With a single recipe, the entire town is back to normal, but Aunt Lily is gone with the cookbook, setting up the tension for the next book in the series.
But I never read the next book, even though a friend offered to lend it to me. Despite an amusing cast and an insanely clever premise, I found the nearly four hundred pages of plot immensely boring.
What Makes Conflict Interesting?
The biggest detriment to Bliss’s plot was the repeated sameness of the challenges the protagonist encountered. Each challenge was an enchanted mistake created by her and her siblings, and they attempted to solve it with more magic. After the first one or two times that this happened, the sequence of events became obvious. After the first five or six times that it happened, it grew tiresome.

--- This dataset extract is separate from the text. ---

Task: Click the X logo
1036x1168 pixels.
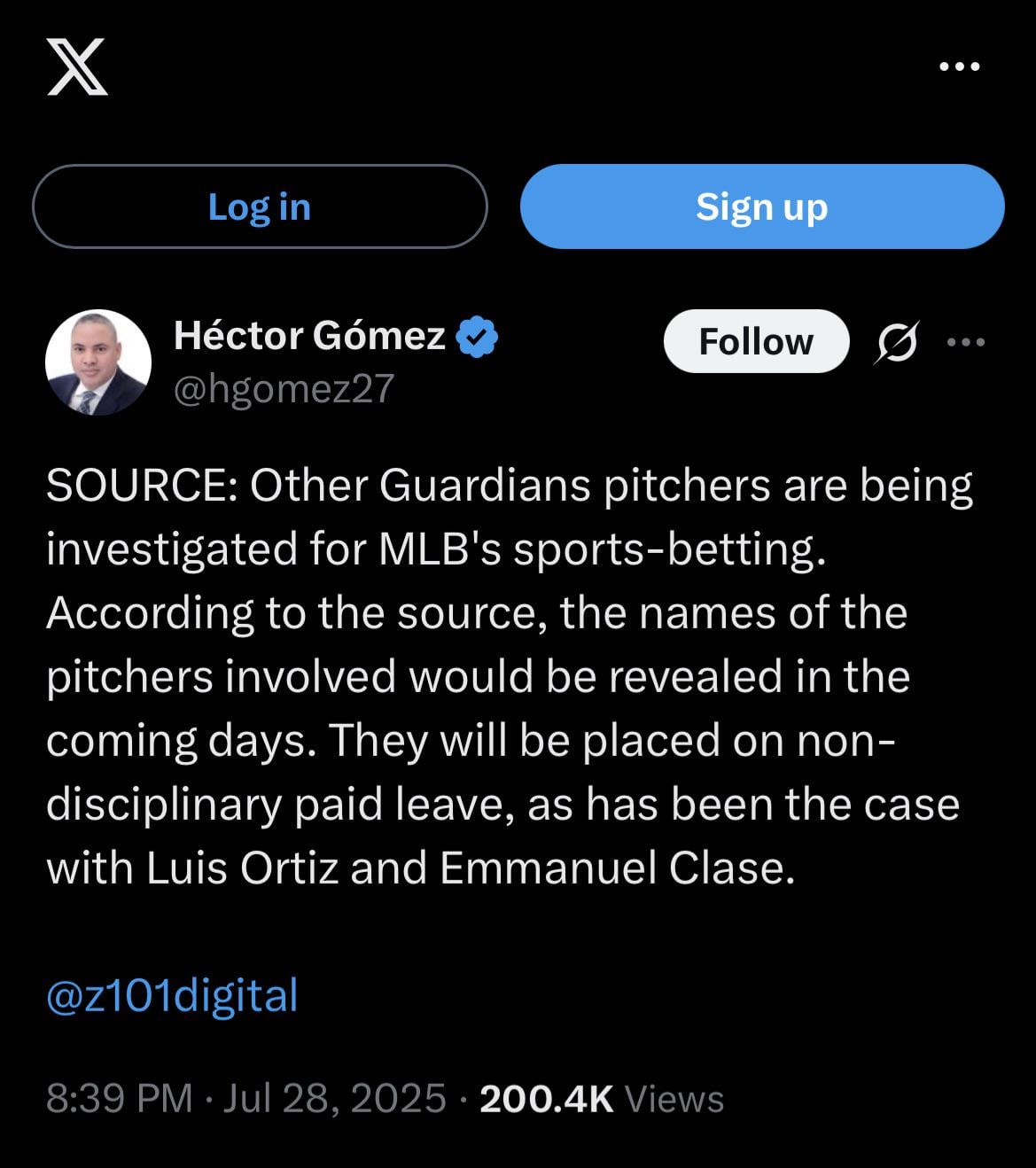Action: (x=77, y=66)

The only event that broke this mold was when they went to Aunt Lily for assistance, but even that was predictable because it was clear with each new catastrophic recipe, that the plot, the author, and the characters were anticipating the moment when they would make the fatal mistake to trust Aunt Lily with the recipe book.
When giving your protagonists repeated challenges, especially over a longer work like a full-length novel, make each one stand out. Don’t just let your characters dig themselves deeper and deeper into a hole by making the same mistakes. If one challenge is a direct result of a character’s selfish actions, consider making the next challenge a curve ball that was completely out of his control. If one incident involves enchantments and magical technicalities, perhaps make the next incident far more grounded. And even if the work is confined to a more specific set of challenges than other novels, explore different aspects of your characters through similar events. You could use one challenge to force a character to question her flaw, then use another to assure her she should embrace it wholeheartedly.
When you add variety and nuance to your plot, you not only create interest and tension, you also drive your readers to keep reading. You show how your characters change and adapt to new situations, rather than reminding the reader how they respond to one very specific challenge. The results open up a plethora of new information about your character, as well as an intriguing plot that will keep your readers turning pages to the very end!
What plots have you read where the author kept you reading through unpredictable plots? What plots have you noticed using all different kinds of events to keep their pages turning? And how was the article? Too sweet? Too sour? Just right? Comment below and let us know!
Hi! My name is Mara, and I’m a Christian artist, violinist, and blogger. I remember the day that I decided that I would learn something new about what makes a good story from every book I picked up — whether it was good, bad, or a mixture of both. I use this blog as a way of sharing some of the tips and tricks I’ve learned, and highlight which books, cartoons, and movies have taught me the most about writing an awesome story.
Great advice! I’ll have to keep this in mind.
That picture’s animation is sooooo pretty! <3 I wish I could do that!
Thank you! I’m glad the article was helpful. Plotting is definitely the hardest part of writing for me, so I think I wrote it for myself, as well as you guys!